Now that you understand the idea of converged networks (Ethernet and FibreChanel) and you add UCS where convergence starts to really work, how do you make it bigger, and better? The problem with a new system, a problem much of us face, is that of qualification. We need to match HBAs and NICs (or CNAs in this case), servers, storage and network gear (SAN and IP), qualifying interoperability for each component. As a storage architect this is a part of my job, making sure each component works with every other component. Also, we need to take into account existing legacy equipment, the switches that we connect to making sure each and every part works. That’s where the vBlocks and FlexPods make sense.
For the vBlock, we have EMC storage coupled with Cisco Nexus (5500 and 1000v), UCS and MDS gear, all pre-integrated into one working system, end to end including VMware vSphere. It rolls in, connect a few network cables and start loading VMs. All of the equipment is pre-qualified to work together. Sold by VCE they offer a variety of models to meet different sized workloads utilizing VNX (300 series) and VMAX (700 series) storage. You can combine them with RecoverPoint or VPLEX for replication between sites and data protection.

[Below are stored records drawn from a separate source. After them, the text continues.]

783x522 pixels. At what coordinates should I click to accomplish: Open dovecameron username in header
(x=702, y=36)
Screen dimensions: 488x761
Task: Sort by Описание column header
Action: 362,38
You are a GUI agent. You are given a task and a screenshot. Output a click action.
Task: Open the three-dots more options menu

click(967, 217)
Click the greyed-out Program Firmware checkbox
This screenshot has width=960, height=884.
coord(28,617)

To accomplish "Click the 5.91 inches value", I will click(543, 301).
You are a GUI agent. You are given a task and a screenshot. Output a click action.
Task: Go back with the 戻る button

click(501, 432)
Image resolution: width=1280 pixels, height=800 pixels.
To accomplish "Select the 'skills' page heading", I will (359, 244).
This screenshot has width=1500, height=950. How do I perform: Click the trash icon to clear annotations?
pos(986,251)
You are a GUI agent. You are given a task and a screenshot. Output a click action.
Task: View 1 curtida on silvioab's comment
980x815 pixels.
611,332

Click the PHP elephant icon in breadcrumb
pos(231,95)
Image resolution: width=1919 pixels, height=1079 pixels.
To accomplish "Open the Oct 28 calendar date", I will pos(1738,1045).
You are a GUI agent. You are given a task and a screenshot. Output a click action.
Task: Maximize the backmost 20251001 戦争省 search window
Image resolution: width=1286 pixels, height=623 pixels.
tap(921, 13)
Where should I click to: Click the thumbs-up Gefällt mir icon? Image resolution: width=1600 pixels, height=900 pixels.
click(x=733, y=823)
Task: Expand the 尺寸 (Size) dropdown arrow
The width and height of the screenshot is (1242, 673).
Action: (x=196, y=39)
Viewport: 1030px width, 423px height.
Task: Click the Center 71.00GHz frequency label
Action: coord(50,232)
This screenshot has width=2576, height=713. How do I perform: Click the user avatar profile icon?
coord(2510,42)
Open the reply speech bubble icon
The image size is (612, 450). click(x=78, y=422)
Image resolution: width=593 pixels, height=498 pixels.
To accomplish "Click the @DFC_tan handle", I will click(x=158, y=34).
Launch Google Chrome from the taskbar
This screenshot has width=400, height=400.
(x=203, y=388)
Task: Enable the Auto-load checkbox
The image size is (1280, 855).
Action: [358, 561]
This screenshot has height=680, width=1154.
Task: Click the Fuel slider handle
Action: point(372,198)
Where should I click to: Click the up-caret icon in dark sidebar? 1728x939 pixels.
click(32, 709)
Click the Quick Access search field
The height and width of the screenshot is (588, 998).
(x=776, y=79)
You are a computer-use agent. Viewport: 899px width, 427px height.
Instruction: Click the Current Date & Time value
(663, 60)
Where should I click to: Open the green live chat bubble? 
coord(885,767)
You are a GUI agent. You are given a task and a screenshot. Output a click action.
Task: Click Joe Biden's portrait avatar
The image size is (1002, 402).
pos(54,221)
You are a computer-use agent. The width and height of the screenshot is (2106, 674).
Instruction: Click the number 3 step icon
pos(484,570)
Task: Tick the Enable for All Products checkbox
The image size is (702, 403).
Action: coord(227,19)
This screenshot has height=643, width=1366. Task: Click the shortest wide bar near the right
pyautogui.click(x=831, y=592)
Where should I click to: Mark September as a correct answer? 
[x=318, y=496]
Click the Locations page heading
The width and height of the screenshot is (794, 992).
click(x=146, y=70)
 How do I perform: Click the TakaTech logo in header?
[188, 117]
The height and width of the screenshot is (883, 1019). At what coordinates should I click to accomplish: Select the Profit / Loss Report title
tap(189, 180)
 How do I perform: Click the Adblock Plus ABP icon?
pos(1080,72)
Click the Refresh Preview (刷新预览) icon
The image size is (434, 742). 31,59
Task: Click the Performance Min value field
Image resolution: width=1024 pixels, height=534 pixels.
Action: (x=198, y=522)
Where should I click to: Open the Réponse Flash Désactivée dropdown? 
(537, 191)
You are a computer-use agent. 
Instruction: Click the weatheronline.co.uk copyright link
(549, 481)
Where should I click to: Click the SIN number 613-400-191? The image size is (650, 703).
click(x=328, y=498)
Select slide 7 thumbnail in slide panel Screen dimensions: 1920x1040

For the FlexPod, NetApp, Cisco and VMware provide a pre-validated reference architecture. It couples NetApp with Cisco Nexus (5500 and 1000v), UCS and VMware vSphere (skipping MDS). There’s not fixed models but instead the ability to change a component in its class: a Nexus 5596 instead of a 5548, or a FAS3270 instead of a FAS3210. The idea behind a reference architecture is a little more flexibility in the design.
Both attempt to tackle the same goals: provide a fully tested, pre-qualified validated design. The EMC offers a tightly integrated container you connect to with controlled software releases, the NetApp has you roll your own within guidelines. Both are good solutions and I’ve designed and installed many of them. They work elegantly.
New Technology
They take the risk out of new technology. You’re often left wondering if the new hardware will work with your system. By integrating the network, compute, storage and virtualization layers into a validated supported design, you can load anything that supports VMware. All of that interoperability testing is done for you. All is supported by all three vendors. Finger pointing should be eliminated. That’s a real step forward.
Of course, the environment runs more than just VMware with other supported applications: some of which aren’t yet supported to be virtualized. And there are other pre-packaged solutions, such as leading ERP software and HyperV.
Do You Like Coke or Pepsi?
Both NetApp and EMC are almost feature parity these days and the gaps are closing between them. If you’re considering a storage purchase, a virtualization project, or a greenfield datacenter these solutions are worth taking a look at. Interoperability testing takes time. Purchasing all these components separately requires a lot of integration work, and extra dollars. Calling for support can involve questions around where the issue lies: VMware, Network or Storage. The advantage is all three venders in either solution work together because it’s tested by each of them.
Of course, you’ll also want to save money. That’s what convergence is all about. If you want to take a lot of the integration headache and finger pointing out of your solution then these may just be for you.
You’ll be left with one final question, the Coke or Pepsi one: would you like EMC or NetApp. Perhaps I could ask if you’d like fries with that.